» RECORDS SUPPLIED

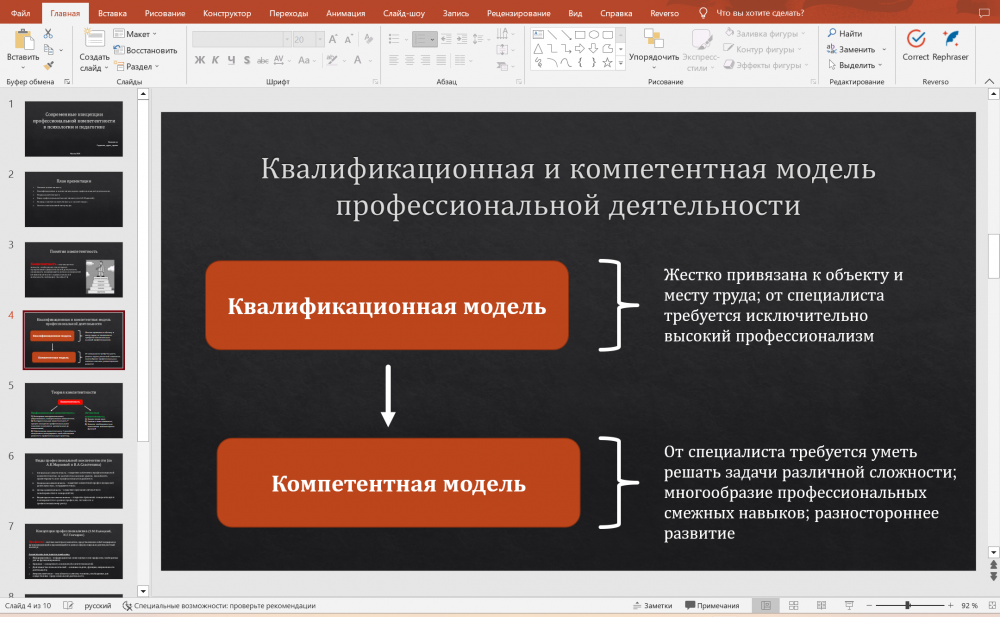
Task: Toggle Normal view button in status bar
Action: pyautogui.click(x=766, y=606)
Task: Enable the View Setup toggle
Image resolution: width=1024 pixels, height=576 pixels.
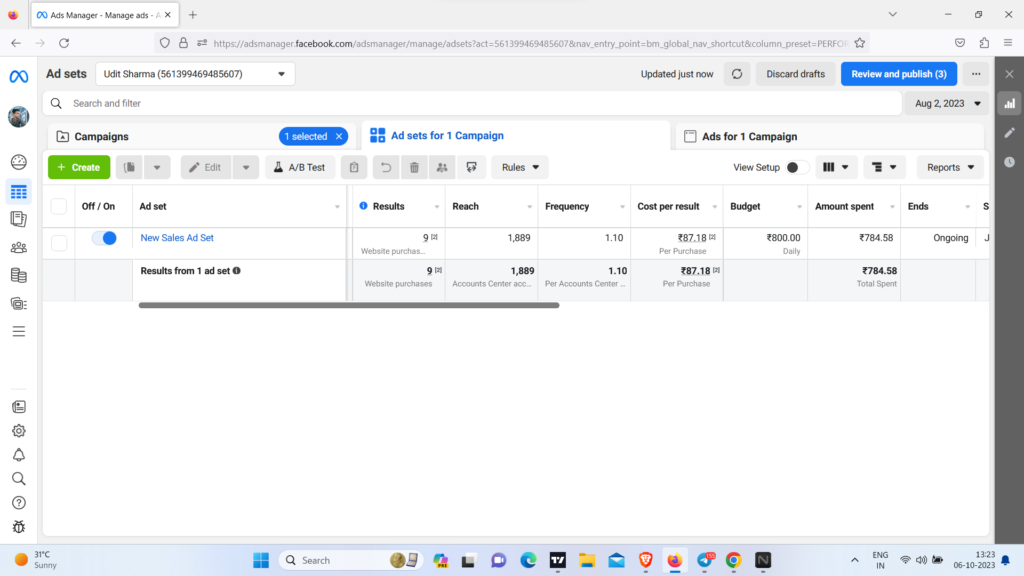Action: (797, 168)
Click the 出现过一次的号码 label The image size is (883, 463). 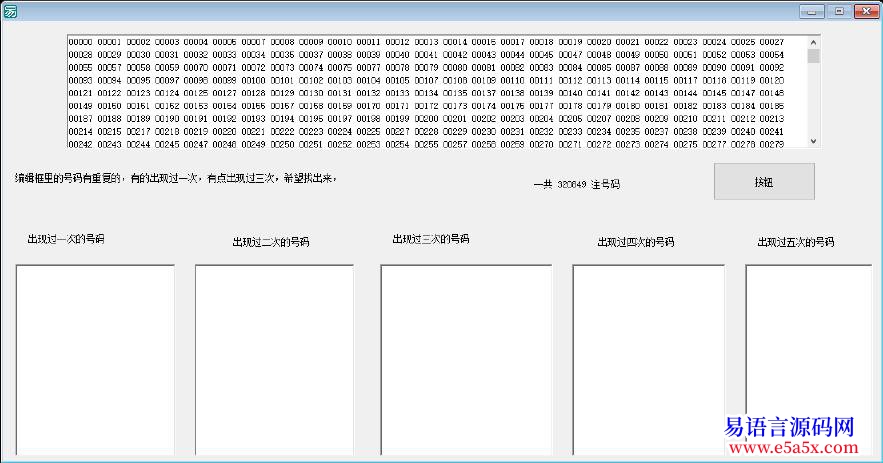[66, 239]
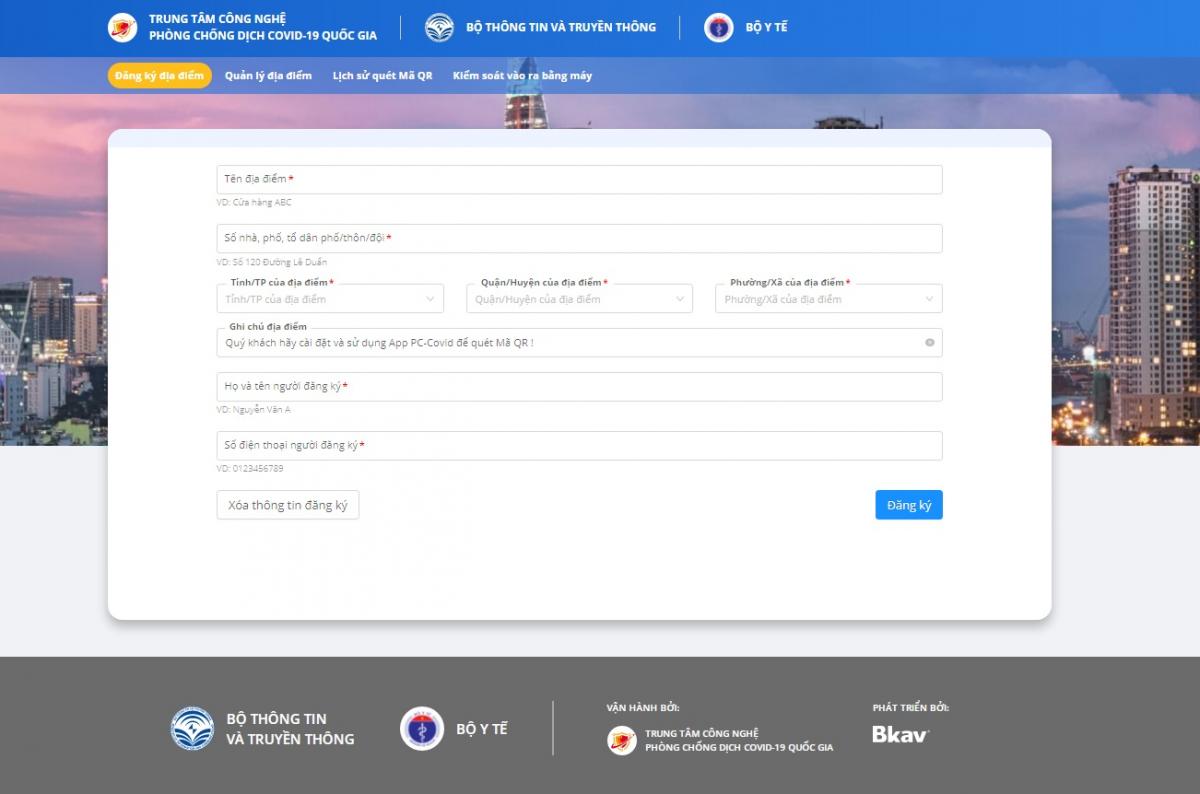Expand the Quận/Huyện của địa điểm dropdown
Screen dimensions: 1200x794
(x=579, y=299)
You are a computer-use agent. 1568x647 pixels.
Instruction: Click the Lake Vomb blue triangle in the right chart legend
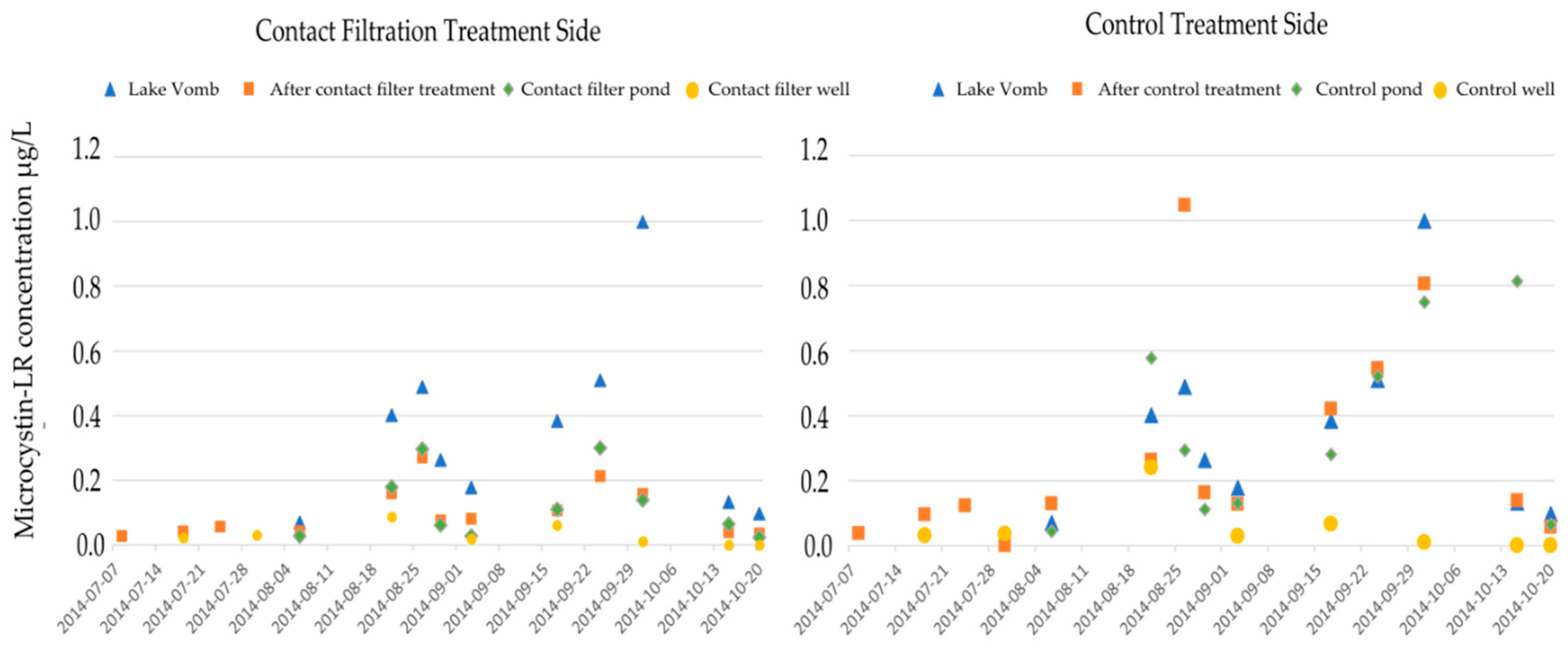938,90
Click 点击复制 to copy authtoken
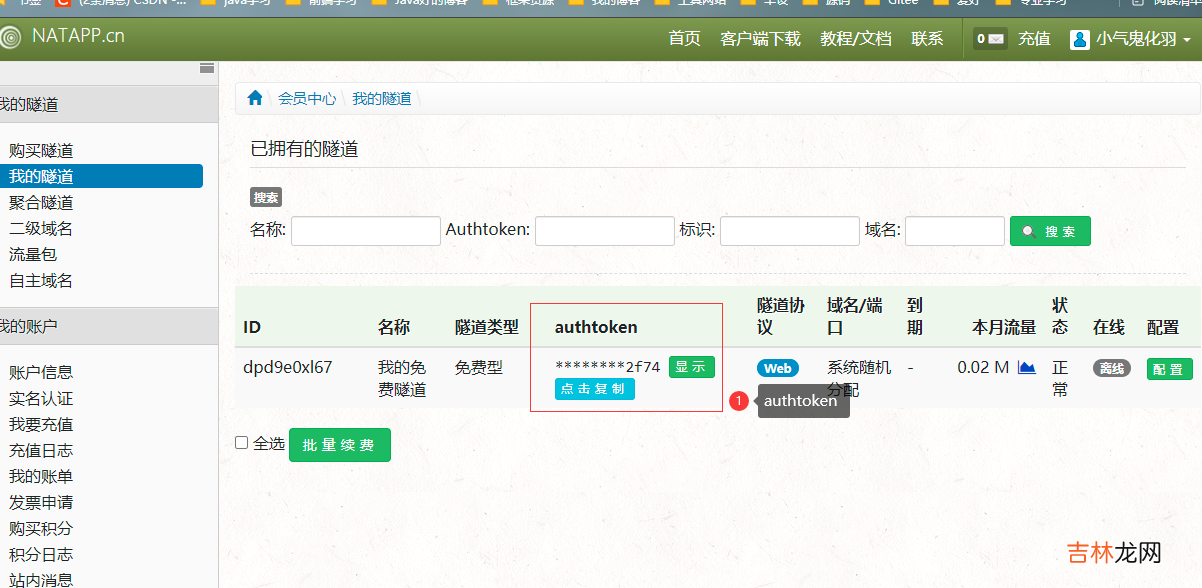Screen dimensions: 1202x588 [x=594, y=389]
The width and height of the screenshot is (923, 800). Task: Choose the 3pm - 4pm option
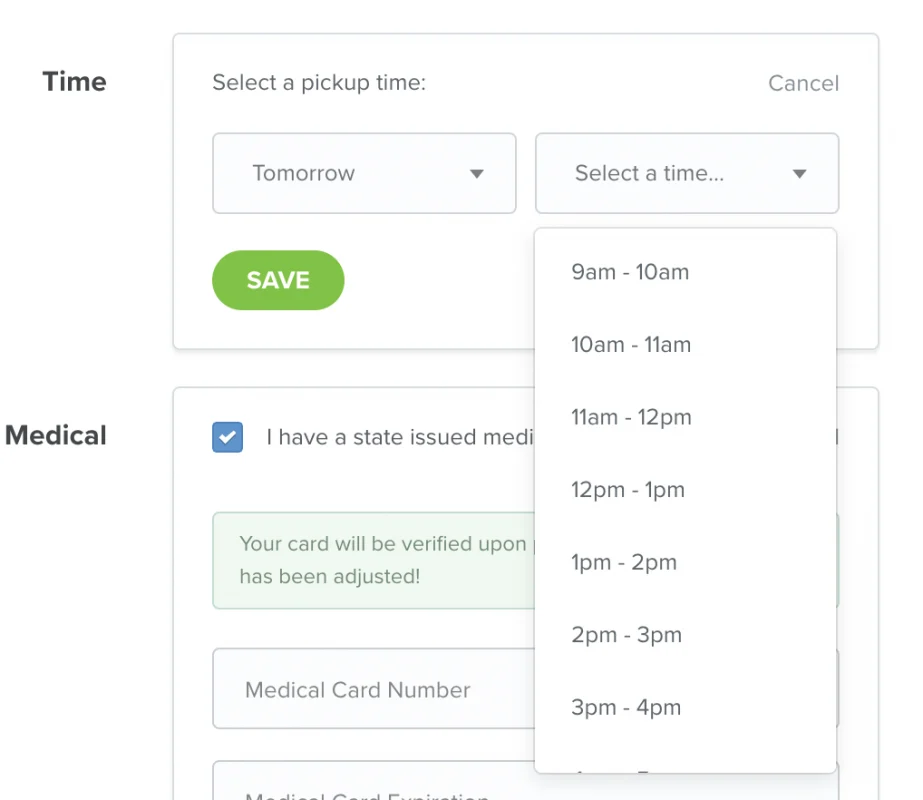point(626,708)
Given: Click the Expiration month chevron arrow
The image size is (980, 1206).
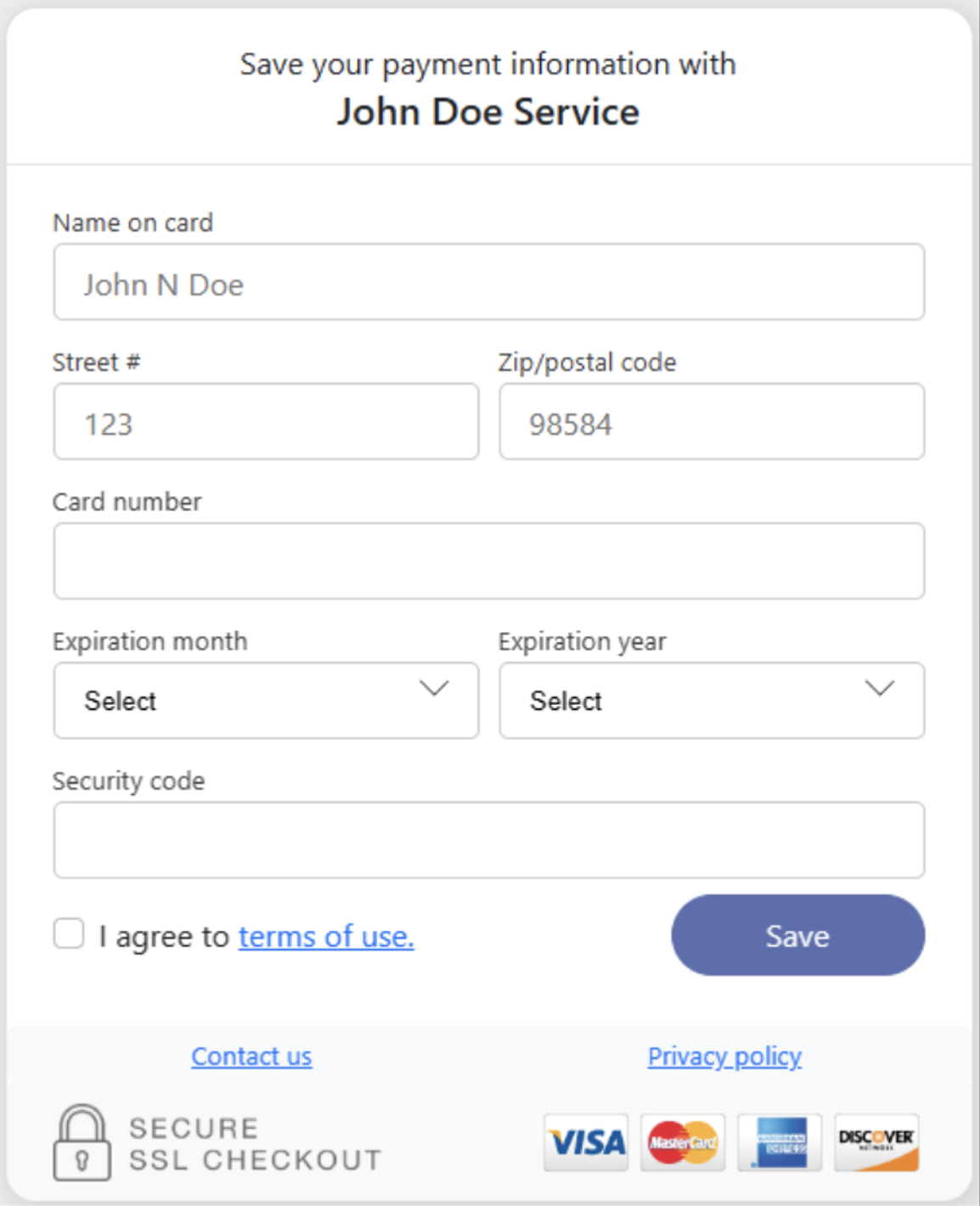Looking at the screenshot, I should click(434, 688).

» REQUEST
Copy every line of the items above that contains the string "height". Case counts.

» SOLUTION FOR THIS PROBLEM
Image resolution: width=1024 pixels, height=576 pixels.
The width and height of the screenshot is (923, 800). Task: Choose the 3pm - 4pm option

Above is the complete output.